Chickweed pakora pancakes
2 cups chickweed, finely chopped
1 cup pakora flour
Enough water to make a batter
olive oil, for frying
Mix all the ingredients well. Add 3 – 4 tablespoons of oil to the pan and use medium heat. Add tablespoon of chickweed mix to the pan and flatten into a pancake. Fry on each side for 4 minutes or until golden brown. Serve with chutney.
These Lilly pilly had a lovely crunchy texture, refreshing mild flavour and didn’t have a strong tannin flavour like some can. This was a mighty tree but had some low branches I could harvest from. While they’re great to eat fresh I decided to preserve some of their goodness. They are high in vitamin C and I suspect are good for staving off winter colds and flus.

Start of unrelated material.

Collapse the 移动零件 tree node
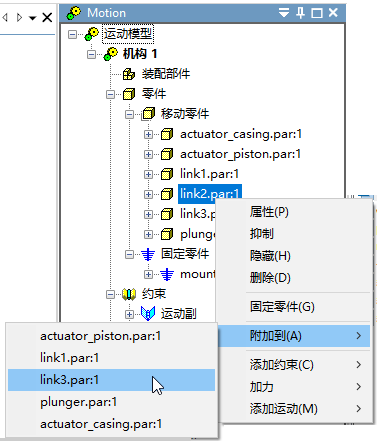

First I cleaned them up by tipping them in the kitchen sink with cold water and a cup of white vinegar. I let it soak for 30 mins and give it a little swirl. Then took out a hand full at a time and picked out the bad ones before placing in an extra large colander to dry. These were relatively big berries so it didn’t take too long. These can be stored fresh in the fridge or made into a pink fermented fizzy drink. I dried mine and made a mint jelly with them.
Dried Lilly Pilly
Cut them around the middle and pop out the seed with your thumb or the tip of the knife. Place each half facing up on a dehydrator tray. Place some foil underneath or silicon baking sheets so they don’t fall through when they shrink. Set the temperature on 70C for 7 hours. Good sprinkled on top of muesli or eaten in a trail mix.
Lilly pilly minty jelly
Native mint, Mentha australis
Add just enough water to cover the fruit. Chop the apple and include the skins and cores. No need to deseed the berries. Just put them in the pot whole. The berries will want to float so place a plate over them to hold them under the water. Bring to a boil and a rolling simmer for 30 mins. It’s ok if it cooks a bit longer, you just want it soft and for the flavour and pectin to release in the water.

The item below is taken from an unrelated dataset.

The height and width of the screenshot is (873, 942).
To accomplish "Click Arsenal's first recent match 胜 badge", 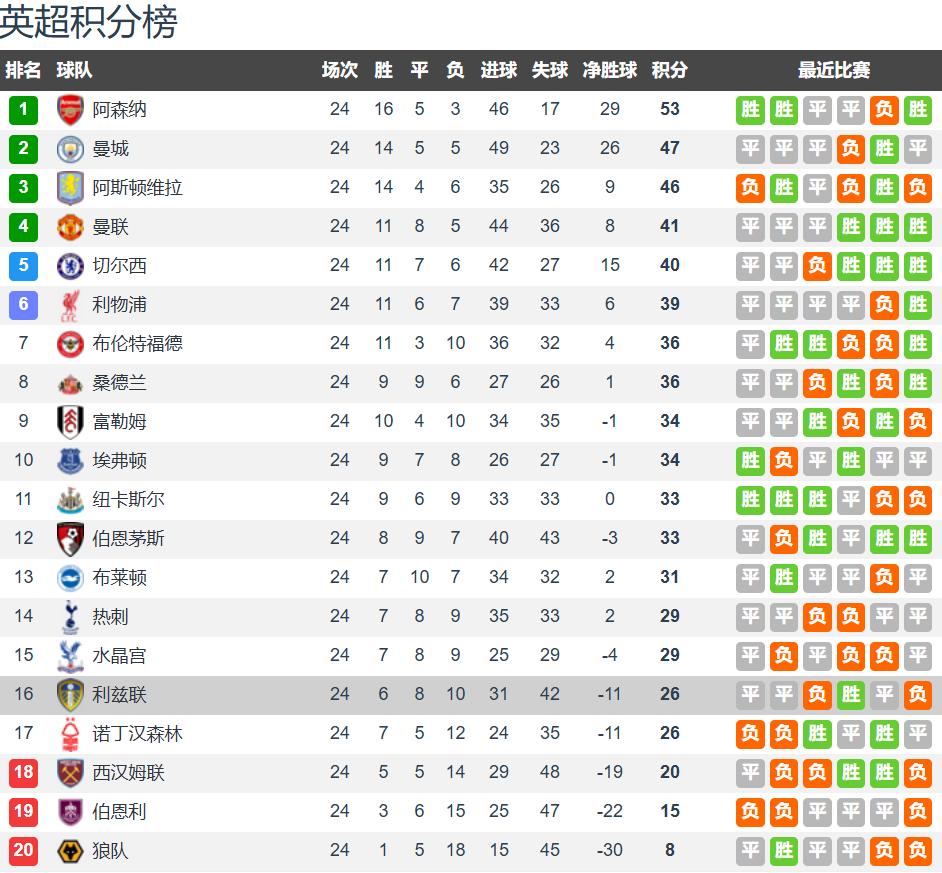I will (x=750, y=109).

Once it’s cooked set up a strainer over a large bowl and line it with a clean cloth. I used calico but any clean cloth will do. Place a small plate into the strainer to stop the big particles pushing through the cloth. This will result in a clearer jelly. Pour all the fruit into the strainer and carefully remove the small plate. Don’t gather up the sides of the cloth and squeeze or you will get cloudy jelly. Leave to drain into the bigger bowl overnight. In the morning I had a pink coloured opaque liquid. You can keep the liquid in the fridge until you’re ready to do next step
Ratios are 1 cup liquid to just over 2/3 cup sugar. Bring to a hard boil for at least 10 minutes to help it reach setting point. Do the freezer plate test to check if it’s ready.

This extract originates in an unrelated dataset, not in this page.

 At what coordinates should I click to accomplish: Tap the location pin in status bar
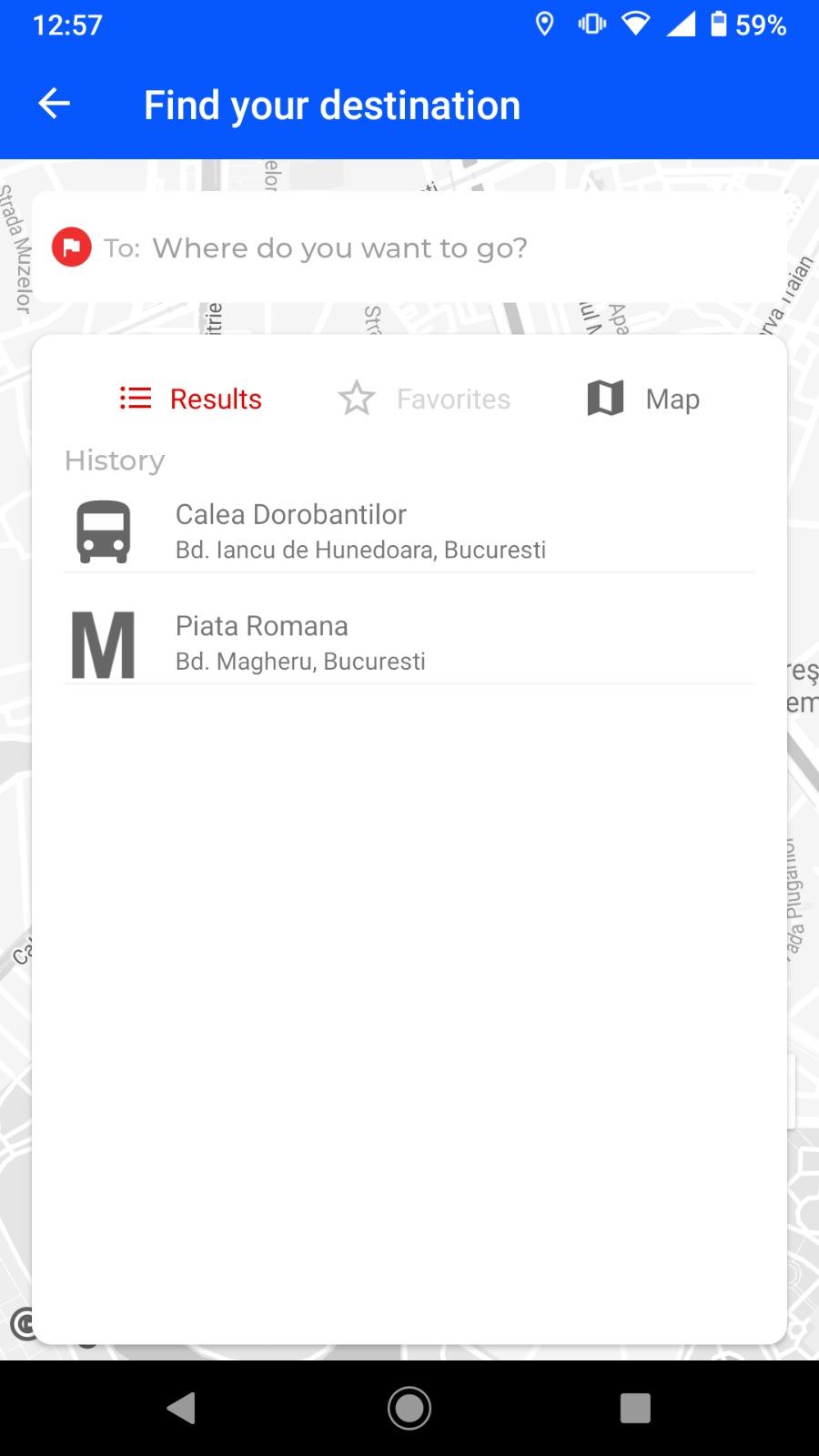point(544,25)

While this is boiling prepare your native mint. This mint is quite strong so you don’t need a lot. Place it in a bowl and blanch by pouring some boiling water over the leaves. Take leaves straight out of the water and place on a clean tea towel and pat dry. Let the jelly cool down a bit in the jars before placing mint into the jar. This will help the mint suspend in the jelly rather than clump up together.
You can skip adding the mint step and just have Lilly pilly jelly if you prefer.